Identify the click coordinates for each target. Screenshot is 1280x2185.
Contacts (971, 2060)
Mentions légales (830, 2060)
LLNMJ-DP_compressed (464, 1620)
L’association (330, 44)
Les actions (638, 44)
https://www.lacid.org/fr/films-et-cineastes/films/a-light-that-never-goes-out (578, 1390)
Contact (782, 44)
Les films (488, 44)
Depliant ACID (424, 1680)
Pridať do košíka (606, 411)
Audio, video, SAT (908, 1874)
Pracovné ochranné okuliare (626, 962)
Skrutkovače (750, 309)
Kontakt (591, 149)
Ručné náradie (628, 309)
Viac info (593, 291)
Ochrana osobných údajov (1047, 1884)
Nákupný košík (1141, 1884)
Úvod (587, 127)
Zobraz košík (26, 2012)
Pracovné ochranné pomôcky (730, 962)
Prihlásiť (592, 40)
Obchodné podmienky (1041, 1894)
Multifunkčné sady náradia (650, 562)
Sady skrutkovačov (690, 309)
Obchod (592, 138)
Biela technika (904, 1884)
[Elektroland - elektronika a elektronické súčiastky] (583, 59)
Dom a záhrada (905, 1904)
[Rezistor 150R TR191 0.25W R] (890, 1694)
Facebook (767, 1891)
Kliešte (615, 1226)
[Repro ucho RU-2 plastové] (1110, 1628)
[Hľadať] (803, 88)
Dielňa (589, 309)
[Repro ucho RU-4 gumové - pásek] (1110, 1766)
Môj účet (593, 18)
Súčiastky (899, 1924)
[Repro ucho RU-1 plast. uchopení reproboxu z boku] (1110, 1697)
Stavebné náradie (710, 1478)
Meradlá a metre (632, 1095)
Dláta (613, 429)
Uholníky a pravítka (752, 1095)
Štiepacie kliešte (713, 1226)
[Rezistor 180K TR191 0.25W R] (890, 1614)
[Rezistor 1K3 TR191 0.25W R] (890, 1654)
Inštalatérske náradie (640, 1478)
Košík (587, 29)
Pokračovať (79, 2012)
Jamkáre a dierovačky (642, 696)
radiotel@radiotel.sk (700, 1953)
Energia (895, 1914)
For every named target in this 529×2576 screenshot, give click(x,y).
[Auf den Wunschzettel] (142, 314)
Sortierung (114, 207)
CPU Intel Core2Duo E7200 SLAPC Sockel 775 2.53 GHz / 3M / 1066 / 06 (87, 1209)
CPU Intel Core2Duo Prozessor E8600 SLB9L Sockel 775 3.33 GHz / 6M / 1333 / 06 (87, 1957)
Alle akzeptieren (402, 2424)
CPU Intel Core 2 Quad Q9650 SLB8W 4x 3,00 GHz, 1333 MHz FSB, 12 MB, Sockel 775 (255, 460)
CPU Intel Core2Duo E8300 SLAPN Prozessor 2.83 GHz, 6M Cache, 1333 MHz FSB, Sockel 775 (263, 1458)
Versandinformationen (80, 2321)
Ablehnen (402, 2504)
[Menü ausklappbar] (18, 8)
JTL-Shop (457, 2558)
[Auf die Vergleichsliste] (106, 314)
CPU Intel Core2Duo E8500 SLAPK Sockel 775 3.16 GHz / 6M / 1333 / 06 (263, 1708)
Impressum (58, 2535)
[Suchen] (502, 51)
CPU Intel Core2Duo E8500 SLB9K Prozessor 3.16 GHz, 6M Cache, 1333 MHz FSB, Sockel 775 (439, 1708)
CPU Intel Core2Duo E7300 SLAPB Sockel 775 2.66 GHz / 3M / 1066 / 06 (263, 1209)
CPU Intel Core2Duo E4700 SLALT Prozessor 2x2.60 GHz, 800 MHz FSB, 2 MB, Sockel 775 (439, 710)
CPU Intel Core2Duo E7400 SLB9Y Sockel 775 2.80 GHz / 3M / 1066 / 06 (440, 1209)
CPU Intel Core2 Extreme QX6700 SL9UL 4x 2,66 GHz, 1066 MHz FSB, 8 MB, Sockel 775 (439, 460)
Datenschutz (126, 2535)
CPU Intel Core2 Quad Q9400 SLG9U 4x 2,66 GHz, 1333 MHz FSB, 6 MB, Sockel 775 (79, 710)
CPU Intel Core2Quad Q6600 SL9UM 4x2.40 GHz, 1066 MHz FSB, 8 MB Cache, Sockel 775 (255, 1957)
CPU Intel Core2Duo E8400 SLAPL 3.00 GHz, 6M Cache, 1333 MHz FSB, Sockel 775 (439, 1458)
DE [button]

*What you need to do*. What you return should be exactly the lines above, starting at the one with "Facebook (767, 1891)" and ending at the one with "CPU Intel Core2Duo E4700", and nothing else.

*Solution below*.
Facebook (767, 1891)
Kliešte (615, 1226)
[Repro ucho RU-2 plastové] (1110, 1628)
[Hľadať] (803, 88)
Dielňa (589, 309)
[Repro ucho RU-4 gumové - pásek] (1110, 1766)
Môj účet (593, 18)
Súčiastky (899, 1924)
[Repro ucho RU-1 plast. uchopení reproboxu z boku] (1110, 1697)
Stavebné náradie (710, 1478)
Meradlá a metre (632, 1095)
Dláta (613, 429)
Uholníky a pravítka (752, 1095)
Štiepacie kliešte (713, 1226)
[Rezistor 180K TR191 0.25W R] (890, 1614)
[Rezistor 1K3 TR191 0.25W R] (890, 1654)
Inštalatérske náradie (640, 1478)
Košík (587, 29)
Pokračovať (79, 2012)
Jamkáre a dierovačky (642, 696)
radiotel@radiotel.sk (700, 1953)
Energia (895, 1914)
For every named target in this 529×2576 screenshot, give click(x,y).
[Auf den Wunschzettel] (142, 314)
Sortierung (114, 207)
CPU Intel Core2Duo E7200 SLAPC Sockel 775 2.53 GHz / 3M / 1066 / 06 (87, 1209)
CPU Intel Core2Duo Prozessor E8600 SLB9L Sockel 775 3.33 GHz / 6M / 1333 / 06 (87, 1957)
Alle akzeptieren (402, 2424)
CPU Intel Core 2 Quad Q9650 SLB8W 4x 3,00 GHz, 1333 MHz FSB, 12 MB, Sockel 775 (255, 460)
CPU Intel Core2Duo E8300 SLAPN Prozessor 2.83 GHz, 6M Cache, 1333 MHz FSB, Sockel 775 (263, 1458)
Versandinformationen (80, 2321)
Ablehnen (402, 2504)
[Menü ausklappbar] (18, 8)
JTL-Shop (457, 2558)
[Auf die Vergleichsliste] (106, 314)
CPU Intel Core2Duo E8500 SLAPK Sockel 775 3.16 GHz / 6M / 1333 / 06 (263, 1708)
Impressum (58, 2535)
[Suchen] (502, 51)
CPU Intel Core2Duo E8500 SLB9K Prozessor 3.16 GHz, 6M Cache, 1333 MHz FSB, Sockel 775 (439, 1708)
CPU Intel Core2Duo E7300 SLAPB Sockel 775 2.66 GHz / 3M / 1066 / 06 (263, 1209)
CPU Intel Core2Duo E4700 SLALT Prozessor 2x2.60 GHz, 800 MHz FSB, 2 MB, Sockel 775 (439, 710)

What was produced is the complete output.